Task material:
----

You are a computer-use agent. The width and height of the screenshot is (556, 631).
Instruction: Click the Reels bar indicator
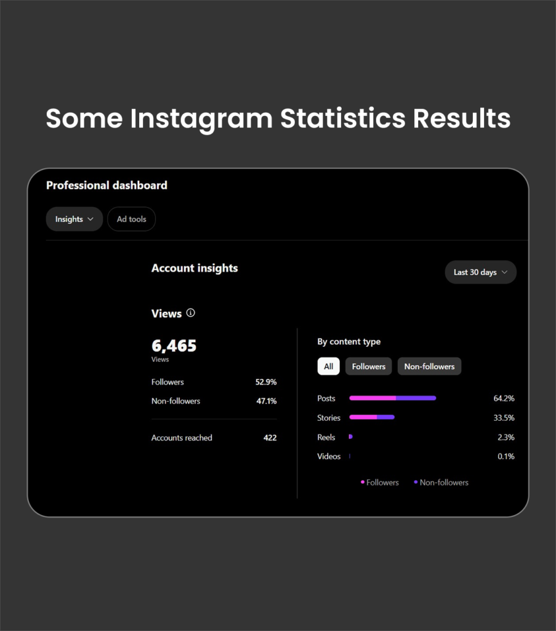(350, 437)
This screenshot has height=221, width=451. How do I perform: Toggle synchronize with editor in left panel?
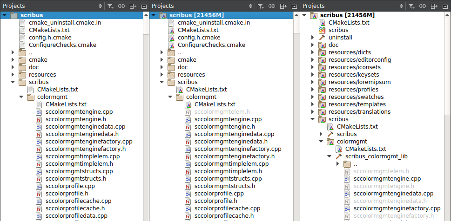pos(121,6)
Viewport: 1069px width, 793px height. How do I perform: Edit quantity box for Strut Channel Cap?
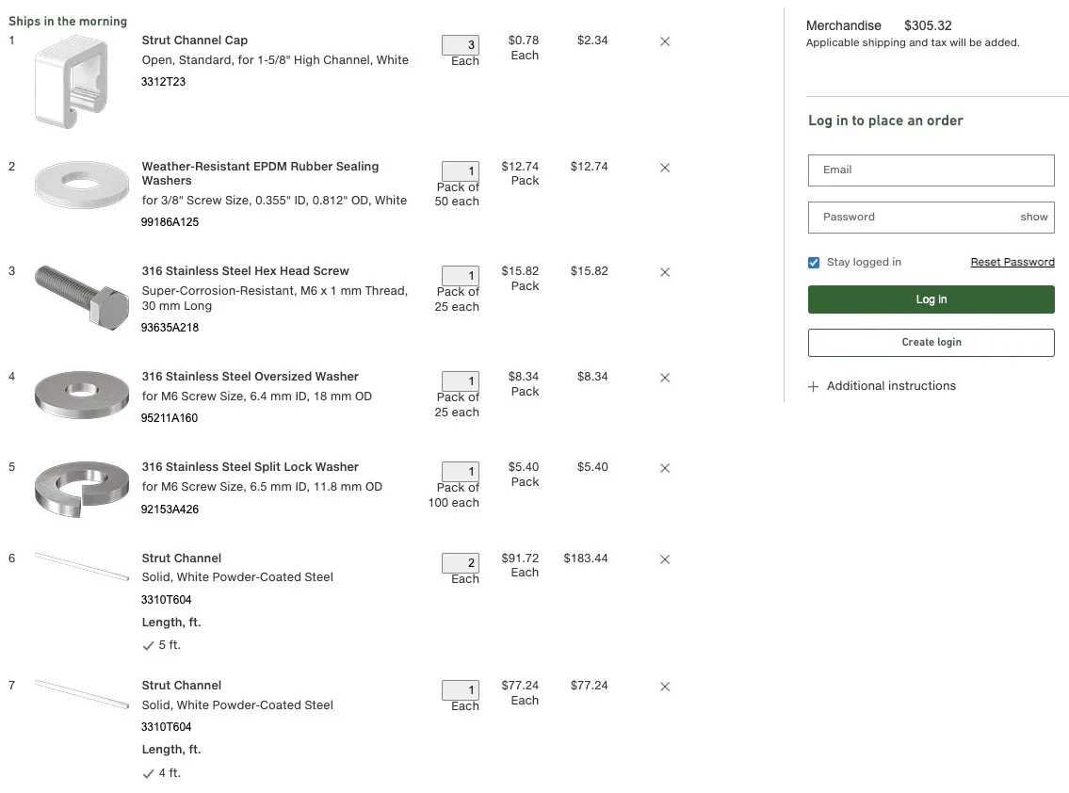pos(461,45)
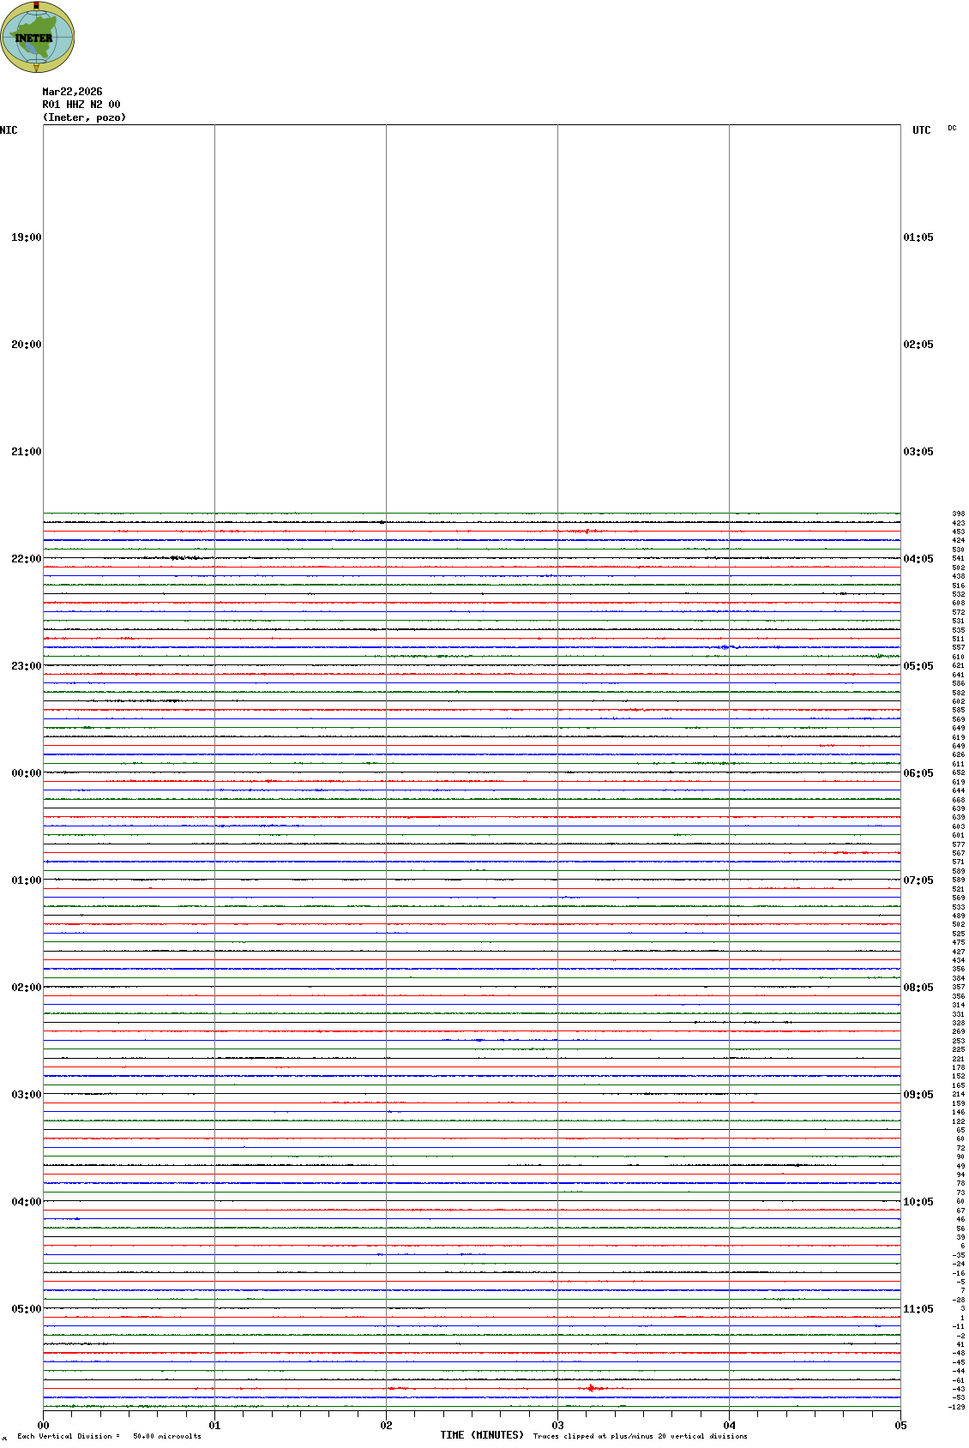Click the Mar22,2026 date header
Screen dimensions: 969x1448
[72, 92]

----

Work task: Every line above should be reproduced exactly, please, with no pictures included.

Solution for this problem:
You are a computer-use agent. The width and height of the screenshot is (556, 631).
Instruction: Click the Reels bar indicator
(350, 437)
This screenshot has height=221, width=451. How do I perform: Toggle synchronize with editor in left panel?
pos(121,6)
Viewport: 1069px width, 793px height. How do I perform: Edit quantity box for Strut Channel Cap?
pos(461,45)
Click the Mar22,2026 date header
Screen dimensions: 969x1448
[72, 92]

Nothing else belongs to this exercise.